→ DATA IN THIS EXERCISE
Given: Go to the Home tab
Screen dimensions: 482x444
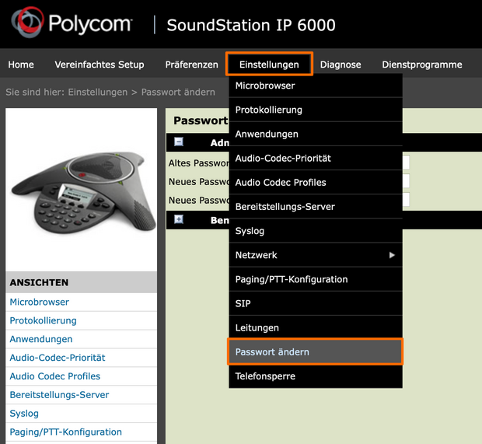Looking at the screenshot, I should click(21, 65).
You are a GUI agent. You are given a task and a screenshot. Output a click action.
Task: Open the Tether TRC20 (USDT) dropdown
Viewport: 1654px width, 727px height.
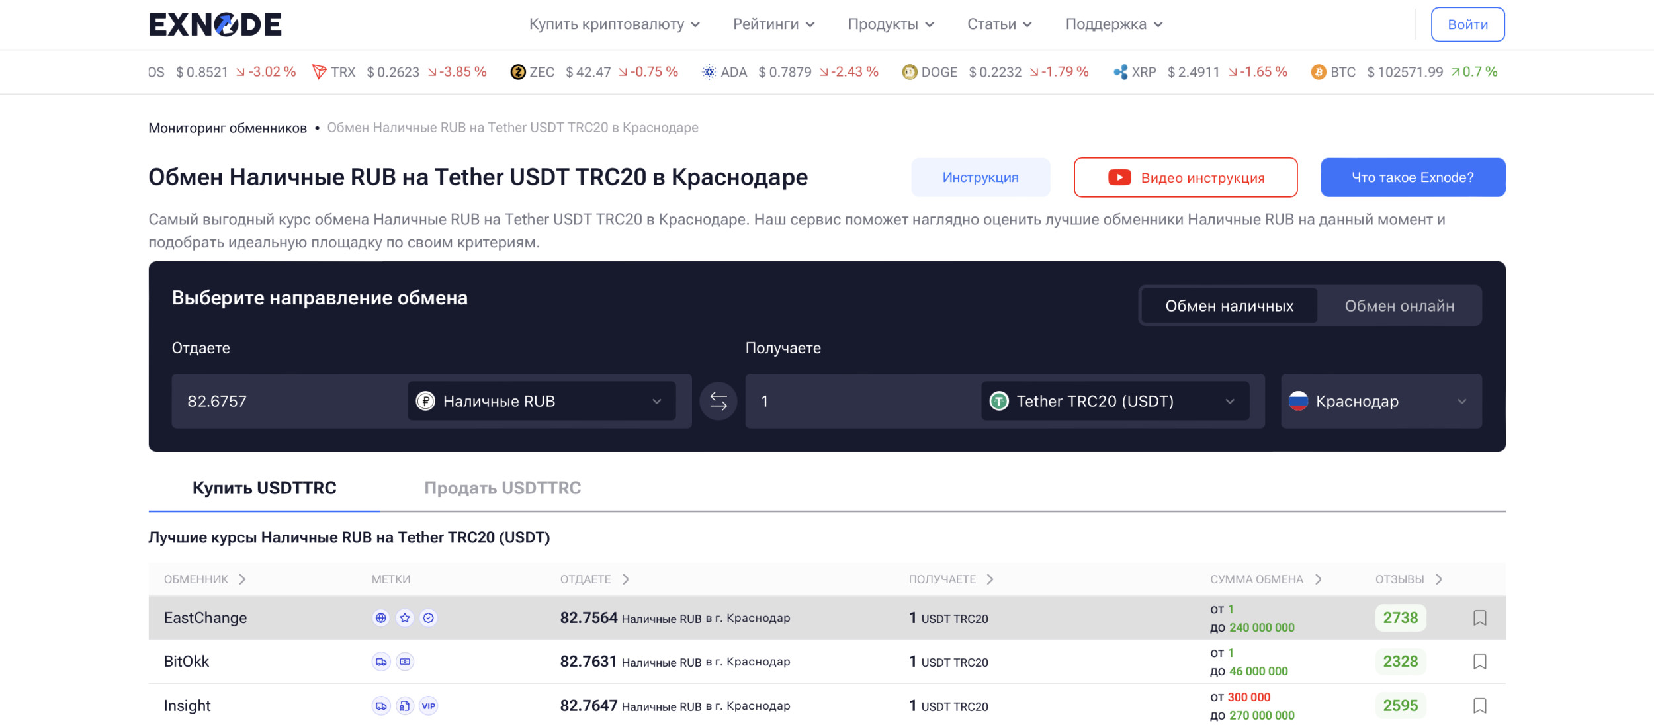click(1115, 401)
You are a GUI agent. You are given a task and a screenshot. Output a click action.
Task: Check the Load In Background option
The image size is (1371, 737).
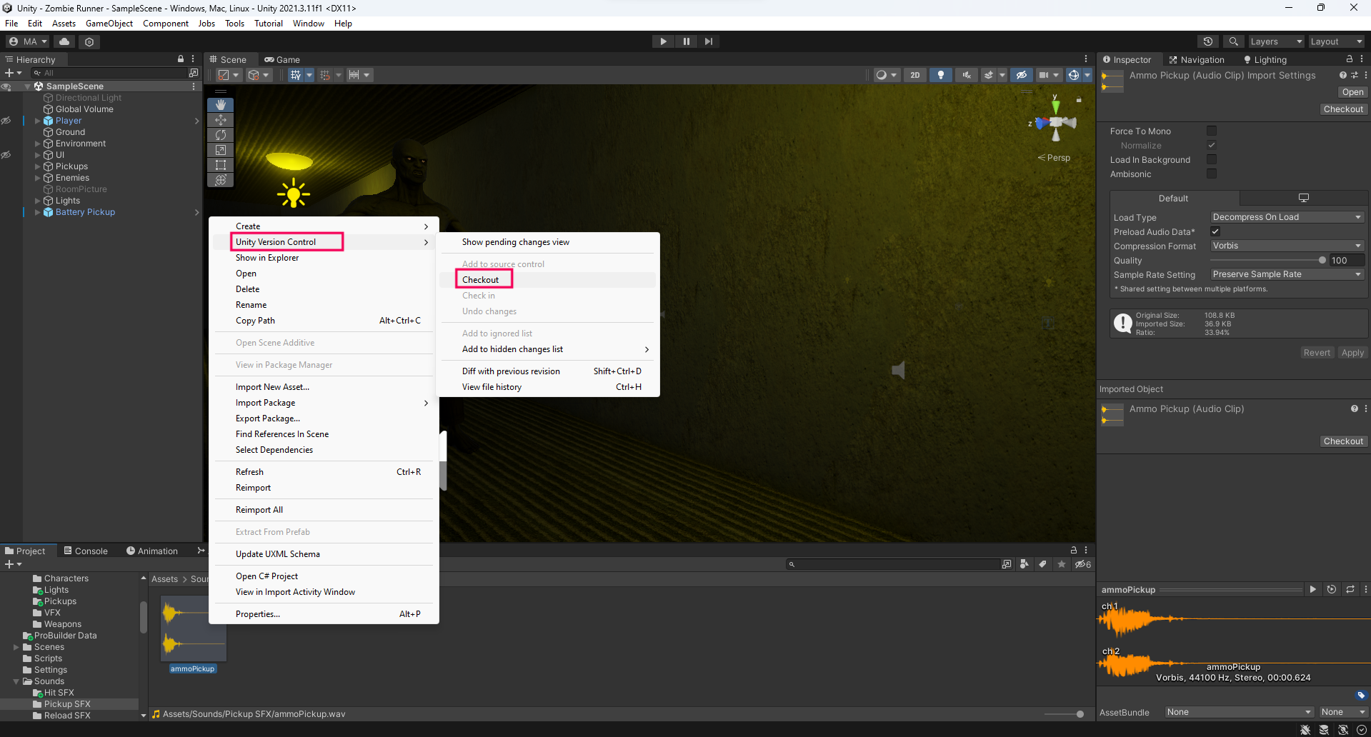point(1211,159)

→ INSTRUCTIONS FOR THE TASK
Set down every one of the records above word for word, and leave the pictures out of your copy.

→ RESULT OF THIS EXERCISE
Given: Go to the Home tab
Screen dimensions: 482x444
Looking at the screenshot, I should click(21, 65).
You are a GUI agent. You are given a task and a screenshot. Output a click action.
Task: Open the Tether TRC20 (USDT) dropdown
Viewport: 1654px width, 727px height.
click(1115, 401)
You are a GUI agent. You are given a task and a screenshot. Output a click action.
Task: Check the Load In Background option
The image size is (1371, 737).
point(1211,159)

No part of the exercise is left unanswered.